[[ SUPPLIED DATA open ]]
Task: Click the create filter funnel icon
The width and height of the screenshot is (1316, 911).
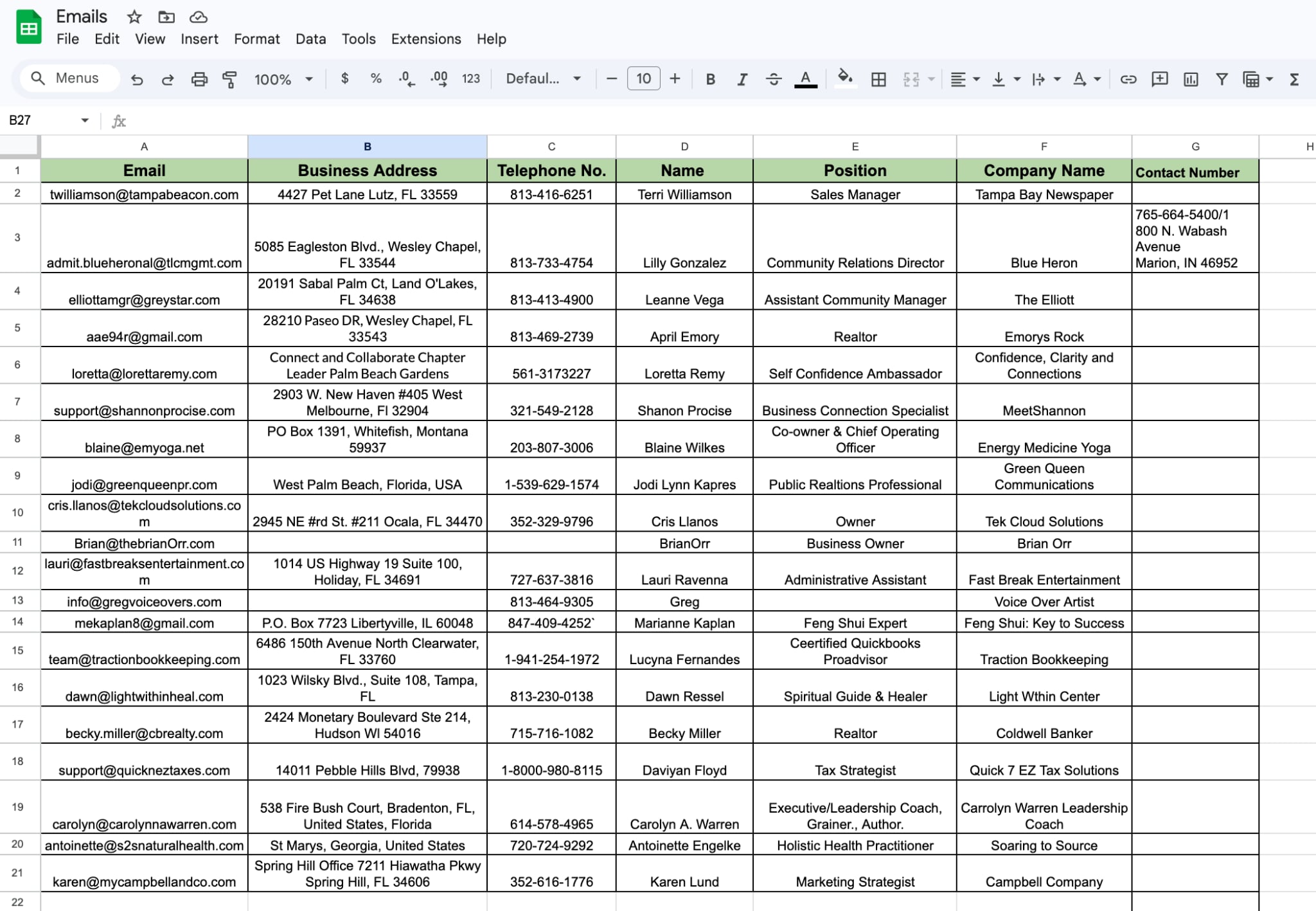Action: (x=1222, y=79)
[[ SUPPLIED DATA closed ]]
[[ SUPPLIED DATA open ]]
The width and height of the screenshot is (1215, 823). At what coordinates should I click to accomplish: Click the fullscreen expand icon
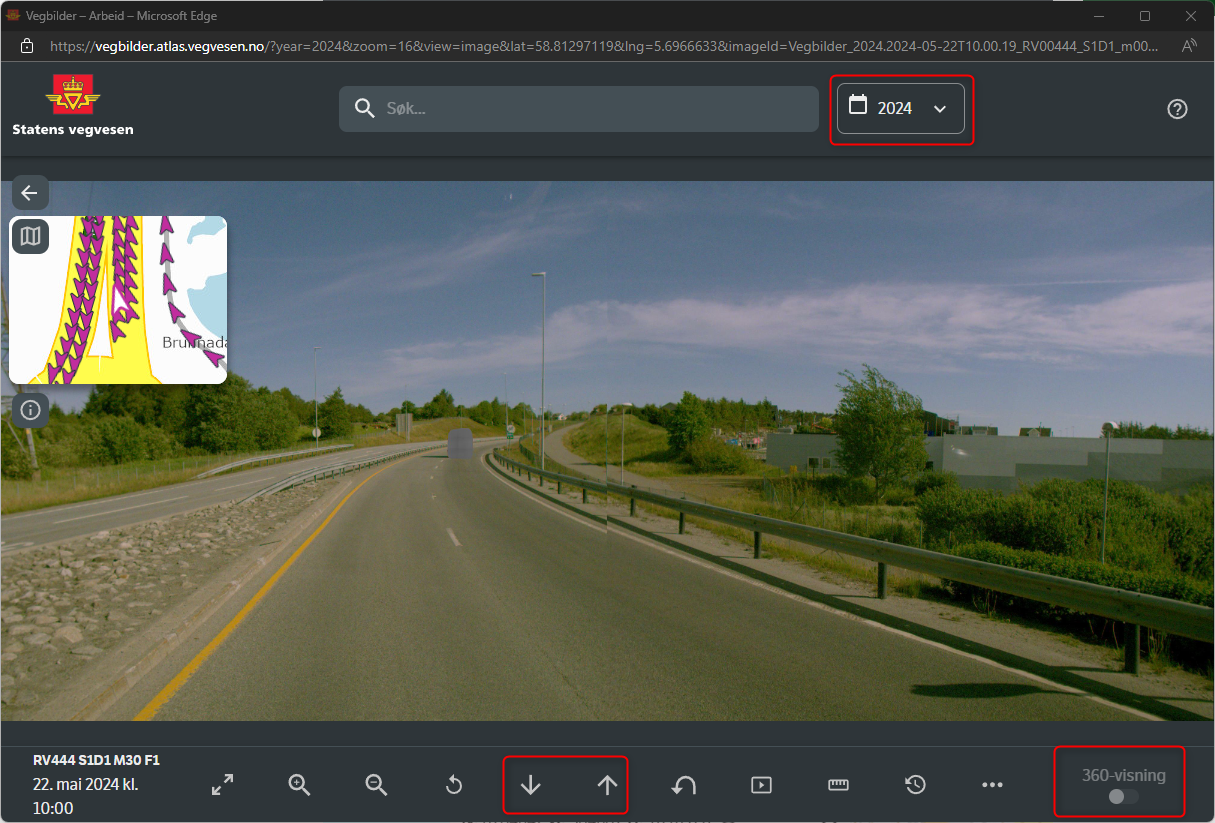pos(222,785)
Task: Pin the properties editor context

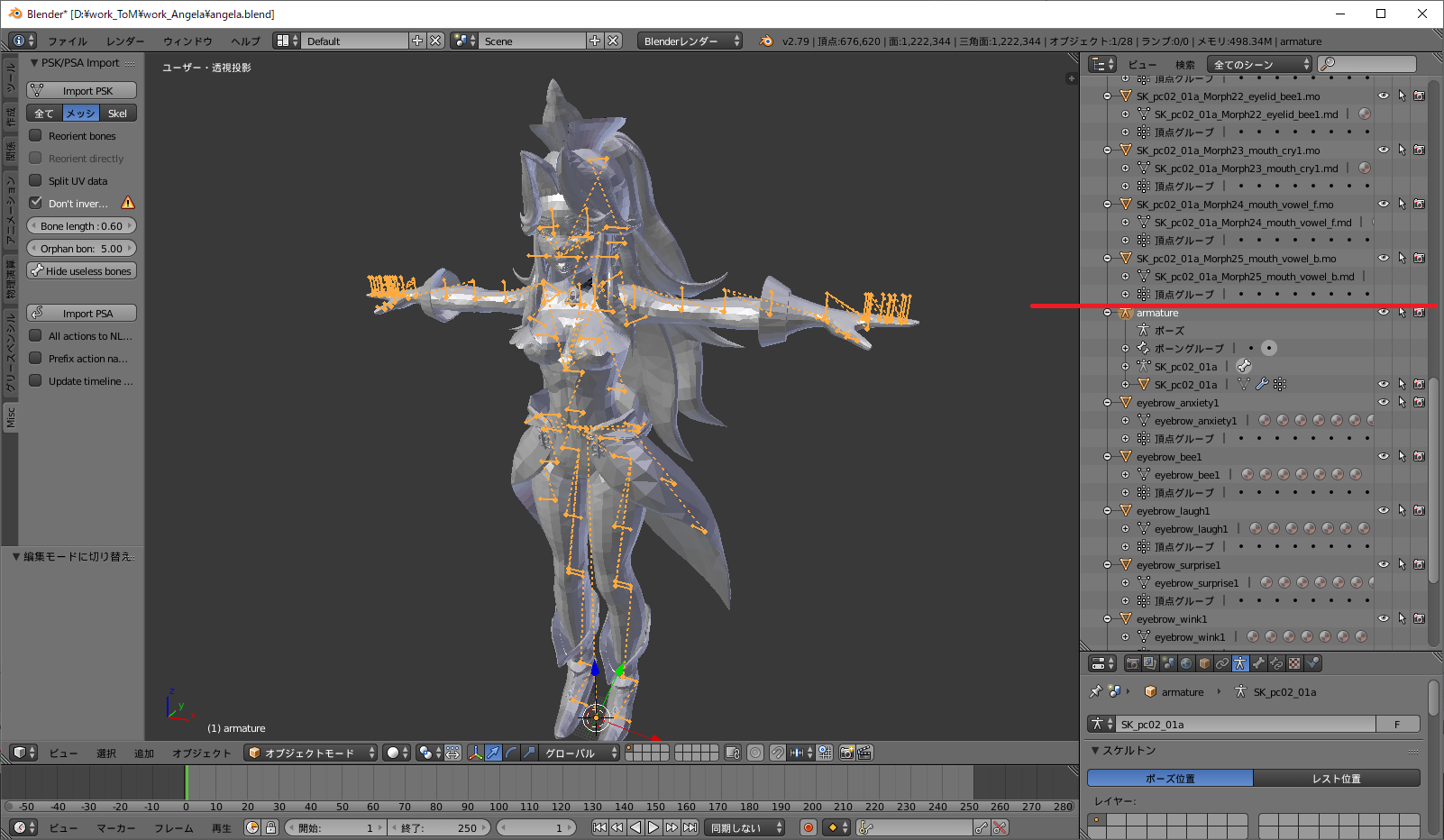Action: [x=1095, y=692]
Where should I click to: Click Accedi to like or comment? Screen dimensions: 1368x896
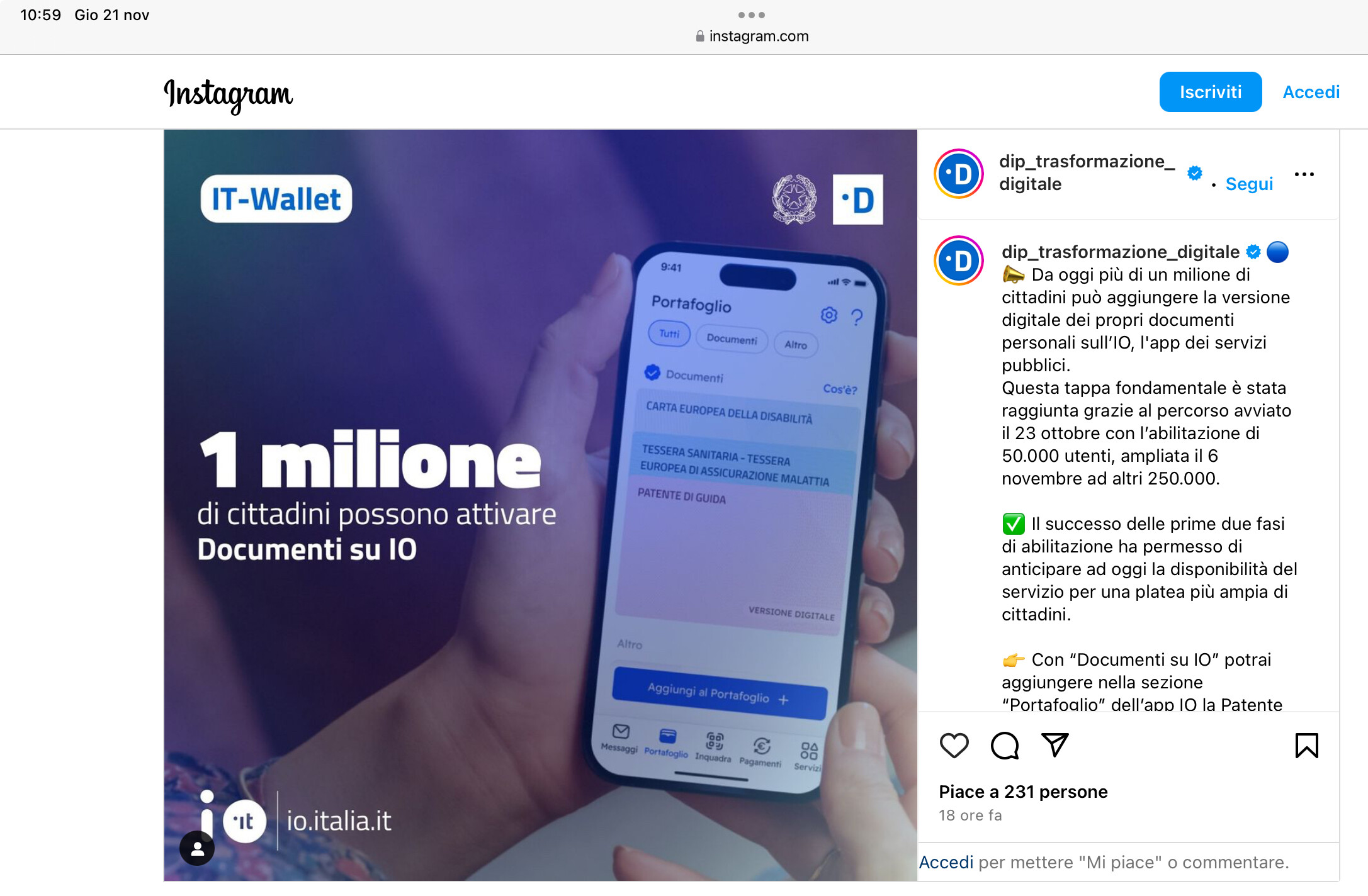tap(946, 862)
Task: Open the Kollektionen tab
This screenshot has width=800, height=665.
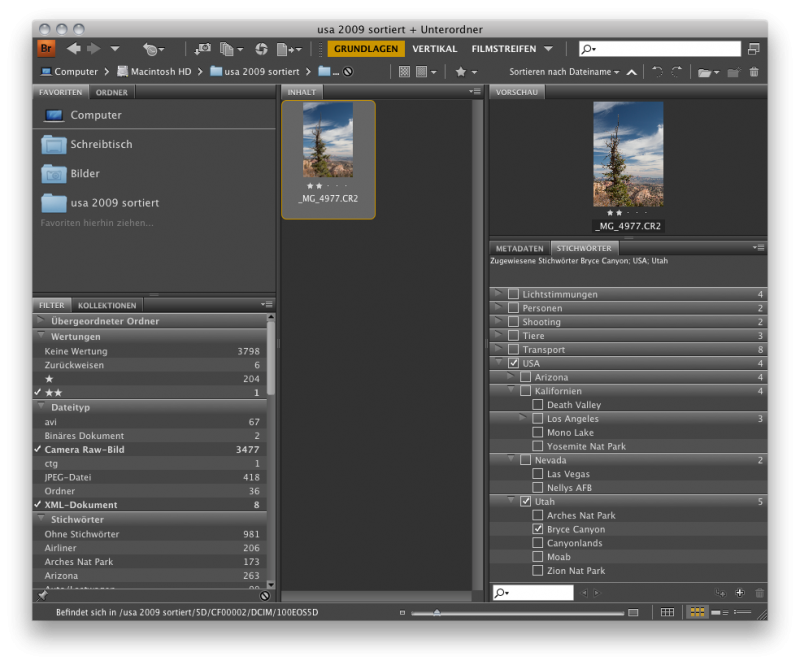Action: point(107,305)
[[ SUPPLIED DATA closed ]]
TRY IT
Among the entries above, locate the line with "The width and height of the screenshot is (1215, 823)." and the line with "Task: Open the Kollektionen tab". Give those two lines and all lines between them again, exactly, leaving out the pictures.

SOLVED EXERCISE
The width and height of the screenshot is (1215, 823). At what coordinates should I click to accomplish: Click the fullscreen expand icon
pos(222,785)
Task: Pin the properties editor context

Action: [x=1095, y=692]
Where should I click to: Click Accedi to like or comment? Screen dimensions: 1368x896
tap(946, 862)
Task: Open the Kollektionen tab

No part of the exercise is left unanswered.